The Garden.
After-Death
Vengeance.
Posting #2.
“The nightingale has a
pretty good song.
It’s a funereal dirge over my
poor head.
Blossomed desperate, grown
knife-bound,
And now it is suddenly limp,
like dead.”
Sergei Yesenin. A
Song.
And
so the first corpse in Gumilev’s ballad After-Death
Vengeance is Judas 2,000 years ago. Judas dies realizing that he was
betrayed by Niza. Bulgakov shows this in the fact that –
“The man in front caught Judas on his knife and thrust it into
Judas’s heart all the way to the hilt.”
And
also in the following words:
“Ni…za… – uttered Judas,
not in his high-pitched and clean young voice, but in a low reproachful voice,
and he did not make another sound after that. His body hit the ground so hard
that it resonated.”
Not
a hillock here. No sand.
Judas
quite understood now that Niza never loved him. Which reminds us of Margarita’s
words, whose prototype, as well as Niza’s, is the same Russian poetess Marina
Tsvetaeva. At the end of the 19th chapter of Master and Margarita, titled Margarita
and opening the Second Part of the novel, she tells Azazello:
“No, wait! I know what I am
getting myself into. But I am doing it because of him, because I have no more
hope for anything in the world. But let me tell you: If you ruin me, you will
be ashamed of yourself. Yes, ashamed! I am perishing because of love! And
thumping her chest, Margarita cast a glance at the sun.”
Here
Bulgakov is playing upon two poetry collections of K. D. Balmont: Only Love and Let’s Be Like the Sun.
Unlike
Margarita, Judas did not know what he was getting himself into. He just
followed the urging of his heart. By the same token, it becomes clear in the 24th
chapter The Extraction of Master why
Margarita reacts the way she does to Azazello’s words. Azazello says:
“It’s one thing to hit the
critic Latunsky’s window-glass, and quite another thing to hit him in the
heart.
In the heart! – exclaimed Margarita for some reason
clutching her heart. – In the heart! –she
repeated in a hollow voice.”
As
if knowing that in another life, a long time ago, 2,000 years ago, to be more
precise, when she “wasn’t yet,” to use Andrei Bely’s lexicon, – she, as Niza,
betrayed Judas. As the reader knows, the idea that it is a woman who serves as
the devil’s “Judas,” belongs to the poetess Marina Tsvetaeva.

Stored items
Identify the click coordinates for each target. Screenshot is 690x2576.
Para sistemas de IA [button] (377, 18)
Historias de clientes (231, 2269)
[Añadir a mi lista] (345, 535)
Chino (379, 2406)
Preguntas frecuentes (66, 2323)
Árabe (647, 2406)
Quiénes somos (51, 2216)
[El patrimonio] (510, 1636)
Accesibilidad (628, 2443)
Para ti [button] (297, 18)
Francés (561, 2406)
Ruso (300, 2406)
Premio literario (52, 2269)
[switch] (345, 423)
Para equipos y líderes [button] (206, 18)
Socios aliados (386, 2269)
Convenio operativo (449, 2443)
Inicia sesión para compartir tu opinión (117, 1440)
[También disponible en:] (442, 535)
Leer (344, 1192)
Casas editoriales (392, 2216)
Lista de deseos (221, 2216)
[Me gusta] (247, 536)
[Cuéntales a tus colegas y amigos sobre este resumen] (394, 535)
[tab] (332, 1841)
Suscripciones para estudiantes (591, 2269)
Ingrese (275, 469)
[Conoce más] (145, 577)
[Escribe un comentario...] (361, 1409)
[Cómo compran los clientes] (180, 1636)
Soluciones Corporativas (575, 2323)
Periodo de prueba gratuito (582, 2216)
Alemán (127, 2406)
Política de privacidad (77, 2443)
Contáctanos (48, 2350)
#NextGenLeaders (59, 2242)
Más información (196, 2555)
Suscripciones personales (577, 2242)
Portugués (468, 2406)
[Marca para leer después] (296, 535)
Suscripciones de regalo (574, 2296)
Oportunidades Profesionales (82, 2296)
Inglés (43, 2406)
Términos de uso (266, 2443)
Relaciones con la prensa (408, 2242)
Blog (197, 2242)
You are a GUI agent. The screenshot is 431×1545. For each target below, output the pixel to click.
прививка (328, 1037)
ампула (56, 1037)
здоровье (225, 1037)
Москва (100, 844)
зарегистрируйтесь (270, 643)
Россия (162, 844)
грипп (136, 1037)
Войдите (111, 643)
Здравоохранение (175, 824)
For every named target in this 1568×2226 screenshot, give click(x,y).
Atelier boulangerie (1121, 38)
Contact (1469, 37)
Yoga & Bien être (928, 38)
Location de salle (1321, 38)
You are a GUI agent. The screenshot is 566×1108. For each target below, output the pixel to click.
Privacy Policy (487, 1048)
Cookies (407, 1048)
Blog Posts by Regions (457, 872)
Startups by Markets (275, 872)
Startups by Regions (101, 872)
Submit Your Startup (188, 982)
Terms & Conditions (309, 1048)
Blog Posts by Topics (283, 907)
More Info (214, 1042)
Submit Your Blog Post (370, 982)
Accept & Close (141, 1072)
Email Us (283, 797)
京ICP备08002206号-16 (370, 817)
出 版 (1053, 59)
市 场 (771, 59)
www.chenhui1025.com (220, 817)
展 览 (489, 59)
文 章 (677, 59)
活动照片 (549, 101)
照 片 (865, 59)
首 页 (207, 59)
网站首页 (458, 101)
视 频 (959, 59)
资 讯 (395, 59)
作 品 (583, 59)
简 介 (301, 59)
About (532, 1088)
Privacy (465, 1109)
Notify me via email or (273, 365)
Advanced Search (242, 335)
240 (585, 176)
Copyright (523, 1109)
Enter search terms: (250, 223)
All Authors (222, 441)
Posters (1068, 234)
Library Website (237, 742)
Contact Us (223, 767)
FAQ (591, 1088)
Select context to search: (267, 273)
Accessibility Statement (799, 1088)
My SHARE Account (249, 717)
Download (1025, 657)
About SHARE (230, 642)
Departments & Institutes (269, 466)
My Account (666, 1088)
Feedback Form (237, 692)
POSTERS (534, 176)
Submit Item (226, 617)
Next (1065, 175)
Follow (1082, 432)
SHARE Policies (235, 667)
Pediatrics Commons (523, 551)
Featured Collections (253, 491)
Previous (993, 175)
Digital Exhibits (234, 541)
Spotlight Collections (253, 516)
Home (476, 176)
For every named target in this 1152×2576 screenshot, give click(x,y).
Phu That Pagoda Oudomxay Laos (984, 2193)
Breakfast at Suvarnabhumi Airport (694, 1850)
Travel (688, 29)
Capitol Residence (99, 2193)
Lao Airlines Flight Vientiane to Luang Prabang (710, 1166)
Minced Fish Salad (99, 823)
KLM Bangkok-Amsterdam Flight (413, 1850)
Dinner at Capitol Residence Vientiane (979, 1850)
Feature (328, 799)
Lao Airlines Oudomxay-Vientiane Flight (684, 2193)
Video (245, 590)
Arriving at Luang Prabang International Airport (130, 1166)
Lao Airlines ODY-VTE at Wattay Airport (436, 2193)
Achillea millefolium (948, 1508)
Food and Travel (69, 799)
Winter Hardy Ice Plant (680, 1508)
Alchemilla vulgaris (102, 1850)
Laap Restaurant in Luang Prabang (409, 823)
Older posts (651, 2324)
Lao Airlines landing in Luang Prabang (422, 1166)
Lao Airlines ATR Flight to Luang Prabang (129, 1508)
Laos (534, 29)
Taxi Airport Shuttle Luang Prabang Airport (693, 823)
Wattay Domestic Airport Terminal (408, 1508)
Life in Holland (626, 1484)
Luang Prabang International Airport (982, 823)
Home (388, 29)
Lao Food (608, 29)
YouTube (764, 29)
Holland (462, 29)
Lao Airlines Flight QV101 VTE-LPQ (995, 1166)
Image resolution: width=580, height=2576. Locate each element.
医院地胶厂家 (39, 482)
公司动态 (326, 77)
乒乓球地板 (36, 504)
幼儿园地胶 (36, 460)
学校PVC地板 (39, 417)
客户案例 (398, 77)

What this exercise asks:
A. In the commentary on After-Death Vengeance, who is named as the prototype of both Margarita and Niza?
B. Using the commentary on After-Death Vengeance, explain why Margarita clutches her heart and repeats "In the heart!" after Azazello speaks.
C. Carry on the commentary on After-Death Vengeance, starting after its final sentence.

Results of the exercise:
A. The Russian poetess Marina Tsvetaeva is the prototype of both.

B. She reacts as if she knew that in another life, 2,000 years ago, she had been Niza and had betrayed Judas. That betrayal ended with a knife thrust into Judas's heart.

C.
What
is already coming out here is Bulgakov’s mysticism. Margarita cannot comprehend
this with her mind. She can only feel it with her heart. Niza’s betrayal helps
Bulgakov to show Judas’s death in a better light than he actually deserves.
Bulgakov shows the young Judas having fallen in love. This is the only way to
understand Bulgakov’s following words:
“...Then a third figure [Aphranius, Chief of Roman Secret Police]
appeared on the road. This third one was wearing a hooded cloak… The killers
ran off the road to the sides [as ordered]… The third one squatted by the dead
body and looked into its face. In the shadows, it appeared to the looking man
white as chalk and somehow spiritedly beautiful. [sic!]”
Apart
from his being in love with Niza, we can add to the explanation the fact that
Judas offers and gives away all the money he had received for his betrayal of
Yeshua. And a third fact is in his violent death as payment just the same for
his unspeakable crime.
The
prototype of the killer who thrusts his knife into Judas’s heart is Sergei
Yesenin. First of all, his poetry contains perhaps too many knives:
“So what if we were growing
up with knives, And our sisters were growing up like the month of May…”
“Let once again the Finnish
knife Run blood over its blade…”
“And being sharpened by a new
prowess Is the well-hidden knife inside the boot…”
Et
cetera, et cetera, et cetera… A lot of et-cetera…
And
also the fact that in Chapter 10, Messages
From Yalta, Bulgakov describes how Azazello and the cat-like creature Kot
Begemot are beating up Varenukha [see my chapter The Lion and the Servant Maiden, and look him up there] in a public
outhouse. Now, these two are correspondingly playing the parts of the two assassins
in the subnovel Pontius Pilate, The
killer behind Judas’s back is Kot Begemot in human form, as he is also behind
Varenukha in the outhouse.
And
the one who caught Judas on his knife is Azazello. The prototypes of Kot
Begemot and Azazello are respectively M. Yu. Lermontov and S. A. Yesenin.
Bulgakov
also identifies Azazello by the words “to hit the heart,” in the 24th
chapter of Master and Margarita: The
Extraction of Master.
As
for the prototype of Judas, it’s the same as Baron Meigel’s. It’s either the
husband or the brother of the Russian poetess Natalia Poplavskaya.
***
Gumilev
writes in the After-Death Vengeance that
after the death of the first of the three ruffians:
“...The
other two had become paler
Than washed linen,
Apparently, there is a lot of
sadness
In the realm of the
other-worldly sleep...”
And
now I am turning to the character of one of them in Bulgakov’s novel, namely,
Baron Meigel:
“...Four
years had passed,
And at last the second
one died.
Ah, nature had never seen
Such savage repulsiveness...”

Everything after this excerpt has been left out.